WHAT TO PRODUCE — Print the listing from the line with "Open 可视化工作流 sidebar item" up to and including the line with "the comment count", character for character.

LISTED RECORDS —
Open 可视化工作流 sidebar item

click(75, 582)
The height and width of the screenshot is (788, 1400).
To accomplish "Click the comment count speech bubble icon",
...
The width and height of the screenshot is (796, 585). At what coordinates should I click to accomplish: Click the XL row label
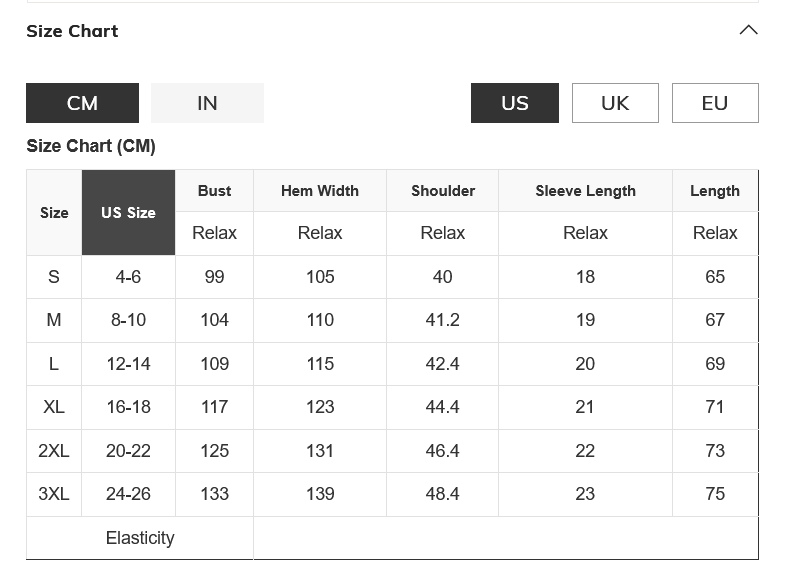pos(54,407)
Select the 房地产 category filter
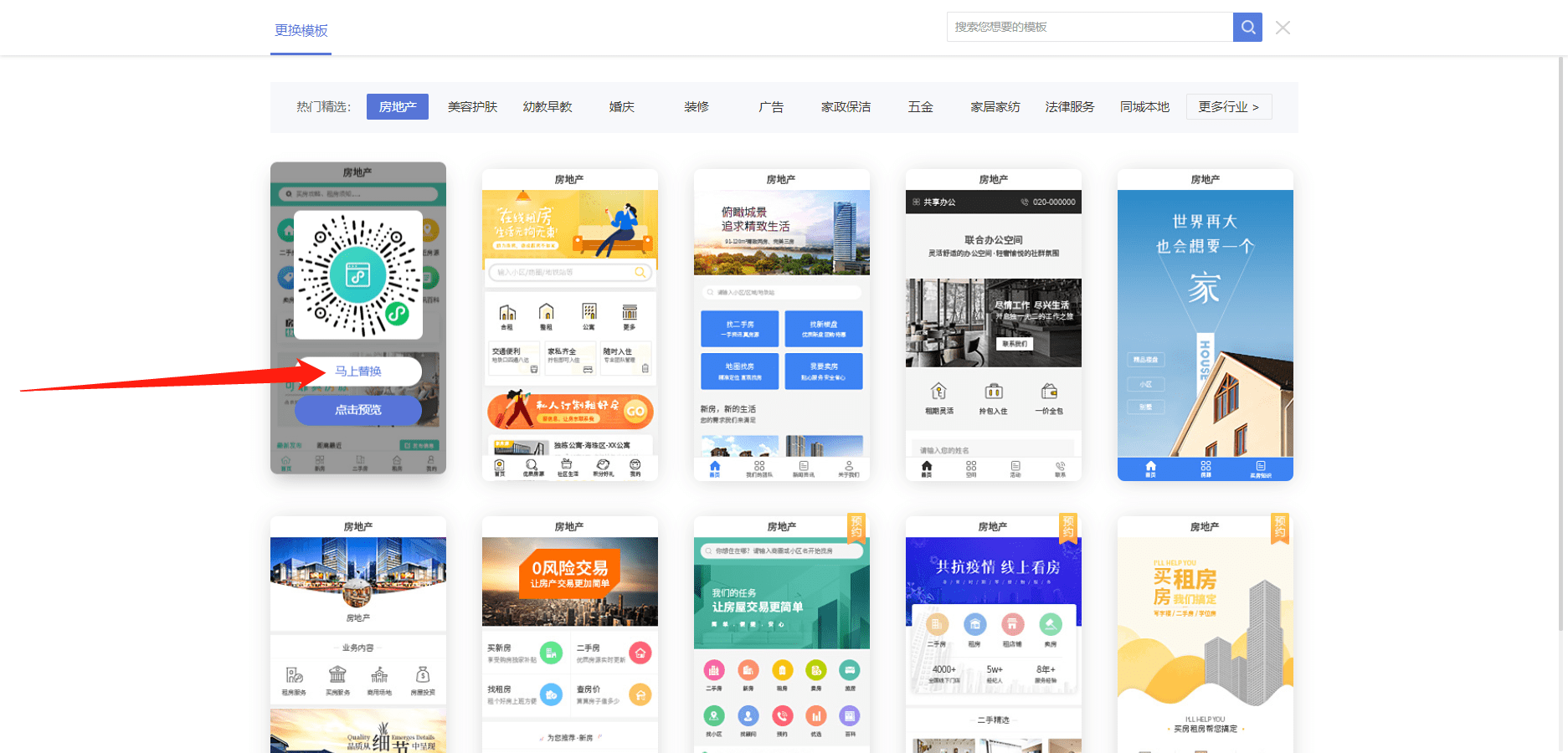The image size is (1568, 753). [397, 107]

EXERCISE ANSWER —
Open 可视化工作流 sidebar item

click(75, 582)
The height and width of the screenshot is (788, 1400).
To accomplish "Click the comment count speech bubble icon",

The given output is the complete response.